Ora, a fundamentação expendida naquela decisão é inteiramente transponível para o caso dos autos, permitindo com segurança concluir, como fez o Tribunal a quo, que as mais valias decorrentes da venda de participações sociais por uma SGPS, por não ser um rendimento com carácter de permanência, não pode qualificar-se como um produto de uma actividade económica para efeitos de IVA e, nessa medida, estando esse rendimento afastado da tributação, está também afastado do direito à dedução.

3.5. O artigo 19.º, n.º 2 da Sexta Directiva, entre nós transposto para o n.º 5 do artigo 23.º do CIVA, dispõe que ficam excluídas da fórmula de cálculo do pro rata as operações aí descritas que não estariam sujeitas a incidência e que, como tal, não dariam lugar ao direito à dedução, sempre que as mesmas tenham um carácter acessório. Em outras palavras, o n.º 4 do artigo 23.º do CIVA prevê que no denominador da fracção que operacionaliza o cálculo do pro rata seja incluído o valor anual de todas as operações efectuadas pelo sujeito passivo, incluindo aquelas que não dão direito à dedução. Já o n.º 5 do mesmo artigo, permite excluir daquele denominador (e com isso, incrementar a taxa do pro rata) as operações financeiras com carácter acessório.

E é aqui se situa o litígio, porque a Impugnante exclui as mais valias do referido denominador da fracção, alegando que aquele rendimento tinha de qualificar-se como um rendimento de uma operação financeira acessória. E a AT considera que não é assim, porque as mais valias da alienação de partes sociais devem qualificar-se como um rendimento de uma operação principal de uma SGPS.

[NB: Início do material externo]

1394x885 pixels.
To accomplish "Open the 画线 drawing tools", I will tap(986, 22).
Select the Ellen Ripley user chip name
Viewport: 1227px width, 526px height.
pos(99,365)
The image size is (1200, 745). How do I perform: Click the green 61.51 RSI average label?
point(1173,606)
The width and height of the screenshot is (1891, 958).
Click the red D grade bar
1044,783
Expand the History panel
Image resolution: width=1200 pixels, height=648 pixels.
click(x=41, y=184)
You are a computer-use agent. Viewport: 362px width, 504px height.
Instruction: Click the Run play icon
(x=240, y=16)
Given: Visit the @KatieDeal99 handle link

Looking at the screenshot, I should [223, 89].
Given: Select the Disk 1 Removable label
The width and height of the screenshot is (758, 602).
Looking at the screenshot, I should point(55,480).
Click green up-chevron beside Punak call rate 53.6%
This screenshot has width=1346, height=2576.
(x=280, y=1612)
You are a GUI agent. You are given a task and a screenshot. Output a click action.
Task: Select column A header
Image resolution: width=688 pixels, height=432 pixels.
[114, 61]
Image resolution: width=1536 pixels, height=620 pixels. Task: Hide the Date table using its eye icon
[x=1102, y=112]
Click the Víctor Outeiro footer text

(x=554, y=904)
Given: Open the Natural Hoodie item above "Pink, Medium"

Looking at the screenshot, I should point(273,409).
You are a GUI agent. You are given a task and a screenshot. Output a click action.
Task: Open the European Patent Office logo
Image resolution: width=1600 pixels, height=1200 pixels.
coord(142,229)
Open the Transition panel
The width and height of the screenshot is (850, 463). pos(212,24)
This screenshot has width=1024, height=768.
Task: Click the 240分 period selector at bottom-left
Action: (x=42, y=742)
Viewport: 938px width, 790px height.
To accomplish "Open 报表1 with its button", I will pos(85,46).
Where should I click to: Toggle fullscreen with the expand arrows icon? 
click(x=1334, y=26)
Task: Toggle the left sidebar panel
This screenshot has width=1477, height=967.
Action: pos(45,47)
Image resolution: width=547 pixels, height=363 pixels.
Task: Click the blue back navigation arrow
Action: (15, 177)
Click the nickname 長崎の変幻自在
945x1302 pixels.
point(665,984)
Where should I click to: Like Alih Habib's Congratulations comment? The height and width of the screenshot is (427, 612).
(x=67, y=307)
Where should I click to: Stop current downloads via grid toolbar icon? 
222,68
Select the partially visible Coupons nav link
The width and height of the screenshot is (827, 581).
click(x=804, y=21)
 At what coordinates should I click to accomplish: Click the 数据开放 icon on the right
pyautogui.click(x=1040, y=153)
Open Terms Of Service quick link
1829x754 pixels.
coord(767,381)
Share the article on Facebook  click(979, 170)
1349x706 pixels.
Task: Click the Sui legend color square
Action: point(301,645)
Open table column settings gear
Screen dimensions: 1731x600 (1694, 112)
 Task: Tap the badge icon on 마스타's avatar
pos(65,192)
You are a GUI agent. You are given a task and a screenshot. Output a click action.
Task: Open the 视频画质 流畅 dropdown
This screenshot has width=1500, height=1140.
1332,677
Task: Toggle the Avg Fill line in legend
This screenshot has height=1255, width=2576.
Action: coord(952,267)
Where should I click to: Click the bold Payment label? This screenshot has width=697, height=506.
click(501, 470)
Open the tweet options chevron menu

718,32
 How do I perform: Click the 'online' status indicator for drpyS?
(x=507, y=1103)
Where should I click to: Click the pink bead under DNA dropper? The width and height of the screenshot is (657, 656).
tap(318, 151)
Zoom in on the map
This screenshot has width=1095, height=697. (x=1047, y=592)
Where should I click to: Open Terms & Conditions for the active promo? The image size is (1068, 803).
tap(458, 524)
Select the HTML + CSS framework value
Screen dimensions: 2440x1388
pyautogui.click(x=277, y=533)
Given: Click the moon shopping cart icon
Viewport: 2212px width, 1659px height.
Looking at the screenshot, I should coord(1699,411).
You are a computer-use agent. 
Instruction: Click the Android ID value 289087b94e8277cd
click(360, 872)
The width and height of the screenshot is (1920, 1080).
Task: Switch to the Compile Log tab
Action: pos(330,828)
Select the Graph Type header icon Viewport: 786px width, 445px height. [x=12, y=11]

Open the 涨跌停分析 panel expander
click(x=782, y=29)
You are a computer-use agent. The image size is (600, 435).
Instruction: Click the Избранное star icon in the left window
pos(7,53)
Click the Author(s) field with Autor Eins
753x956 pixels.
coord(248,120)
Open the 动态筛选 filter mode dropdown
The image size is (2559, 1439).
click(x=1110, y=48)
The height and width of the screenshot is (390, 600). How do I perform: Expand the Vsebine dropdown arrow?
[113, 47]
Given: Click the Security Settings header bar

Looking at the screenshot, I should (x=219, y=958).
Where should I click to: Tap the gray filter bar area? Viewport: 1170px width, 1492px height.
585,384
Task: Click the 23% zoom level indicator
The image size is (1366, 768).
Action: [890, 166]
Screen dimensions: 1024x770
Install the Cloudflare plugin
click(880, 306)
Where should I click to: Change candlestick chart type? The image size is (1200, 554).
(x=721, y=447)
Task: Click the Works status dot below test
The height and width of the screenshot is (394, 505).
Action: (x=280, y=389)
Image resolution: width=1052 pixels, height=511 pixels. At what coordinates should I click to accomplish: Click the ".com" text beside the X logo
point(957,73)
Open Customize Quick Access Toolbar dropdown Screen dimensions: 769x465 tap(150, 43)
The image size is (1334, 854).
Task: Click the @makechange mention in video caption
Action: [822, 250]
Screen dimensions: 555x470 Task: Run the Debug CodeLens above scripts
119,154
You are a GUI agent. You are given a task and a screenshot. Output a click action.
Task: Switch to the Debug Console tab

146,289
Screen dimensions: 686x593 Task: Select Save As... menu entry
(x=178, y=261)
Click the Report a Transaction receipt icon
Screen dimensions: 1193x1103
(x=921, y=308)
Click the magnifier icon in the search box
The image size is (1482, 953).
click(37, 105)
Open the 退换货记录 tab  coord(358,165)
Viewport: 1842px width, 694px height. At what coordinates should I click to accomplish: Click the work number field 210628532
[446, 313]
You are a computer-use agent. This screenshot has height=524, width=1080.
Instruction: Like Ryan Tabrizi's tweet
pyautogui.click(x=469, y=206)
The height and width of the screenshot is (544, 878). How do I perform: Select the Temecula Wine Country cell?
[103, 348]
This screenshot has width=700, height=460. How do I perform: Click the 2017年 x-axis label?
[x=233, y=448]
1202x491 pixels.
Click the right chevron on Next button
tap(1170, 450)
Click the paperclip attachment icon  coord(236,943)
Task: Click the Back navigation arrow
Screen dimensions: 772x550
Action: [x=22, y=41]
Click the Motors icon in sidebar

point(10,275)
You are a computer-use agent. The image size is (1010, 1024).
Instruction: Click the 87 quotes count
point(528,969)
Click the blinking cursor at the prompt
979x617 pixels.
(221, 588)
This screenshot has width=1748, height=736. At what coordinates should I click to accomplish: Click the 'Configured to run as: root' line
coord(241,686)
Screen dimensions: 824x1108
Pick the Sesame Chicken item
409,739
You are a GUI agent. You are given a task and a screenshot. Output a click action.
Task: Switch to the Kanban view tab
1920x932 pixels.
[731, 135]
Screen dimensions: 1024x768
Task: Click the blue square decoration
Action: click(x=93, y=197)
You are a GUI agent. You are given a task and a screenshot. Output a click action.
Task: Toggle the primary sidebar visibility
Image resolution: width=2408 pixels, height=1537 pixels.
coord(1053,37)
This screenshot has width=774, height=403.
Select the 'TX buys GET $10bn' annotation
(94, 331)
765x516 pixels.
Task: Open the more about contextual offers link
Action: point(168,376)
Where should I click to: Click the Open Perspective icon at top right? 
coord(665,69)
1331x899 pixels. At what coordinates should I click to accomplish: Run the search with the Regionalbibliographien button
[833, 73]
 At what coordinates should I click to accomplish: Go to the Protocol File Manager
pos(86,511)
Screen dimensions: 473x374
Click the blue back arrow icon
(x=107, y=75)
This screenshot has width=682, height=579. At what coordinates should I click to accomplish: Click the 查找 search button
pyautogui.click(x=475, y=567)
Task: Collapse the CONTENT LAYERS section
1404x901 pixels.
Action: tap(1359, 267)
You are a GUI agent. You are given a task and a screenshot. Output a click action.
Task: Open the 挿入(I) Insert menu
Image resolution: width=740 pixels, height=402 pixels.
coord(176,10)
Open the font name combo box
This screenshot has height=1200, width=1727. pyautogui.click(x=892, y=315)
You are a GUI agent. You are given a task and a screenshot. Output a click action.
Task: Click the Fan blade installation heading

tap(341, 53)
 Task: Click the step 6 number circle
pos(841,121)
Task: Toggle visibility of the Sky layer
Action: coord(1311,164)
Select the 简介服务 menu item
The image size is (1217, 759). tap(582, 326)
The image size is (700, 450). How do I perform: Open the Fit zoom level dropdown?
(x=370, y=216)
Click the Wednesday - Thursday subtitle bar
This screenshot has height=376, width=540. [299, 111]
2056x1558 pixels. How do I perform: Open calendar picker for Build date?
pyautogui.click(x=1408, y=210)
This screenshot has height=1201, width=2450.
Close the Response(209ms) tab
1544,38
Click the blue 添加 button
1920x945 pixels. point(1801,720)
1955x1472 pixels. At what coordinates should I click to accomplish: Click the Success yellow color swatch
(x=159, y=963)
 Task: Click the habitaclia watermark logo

Ora, sobre esta questão o acórdão EDM (proc. C-77/10) já tinha adiantado que as mais-valias não constituem uma operação económica, pelo que não integrariam a fracção, mas mesmo que assim não se entendesse sempre teria de qualificar-se esta actividade, em concreto, como acessória, uma vez que da factualidade assente e não contestada pela Fazenda Pública resulta que a alienação destas concretas participações sociais se reportou a uma reestruturação da actividade do grupo e não a uma operação corrente no contexto da gestão das participações sociais.

É, por isso, de manter inteiramente o decidido pela decisão recorrida.

III - Decisão

Pelo exposto, acordam os juízes que compõem esta Secção do Contencioso Tributário do Supremo Tribunal Administrativo em negar provimento ao recurso e manter a sentença recorrida.

Sem custas (processo anterior a 2004)

Lisboa, 12 de Outubro de 2022. - Suzana Maria Calvo Loureiro Tavares da Silva (relatora) - Pedro Nuno Pinto Vergueiro - Joaquim Manuel Charneca Condesso.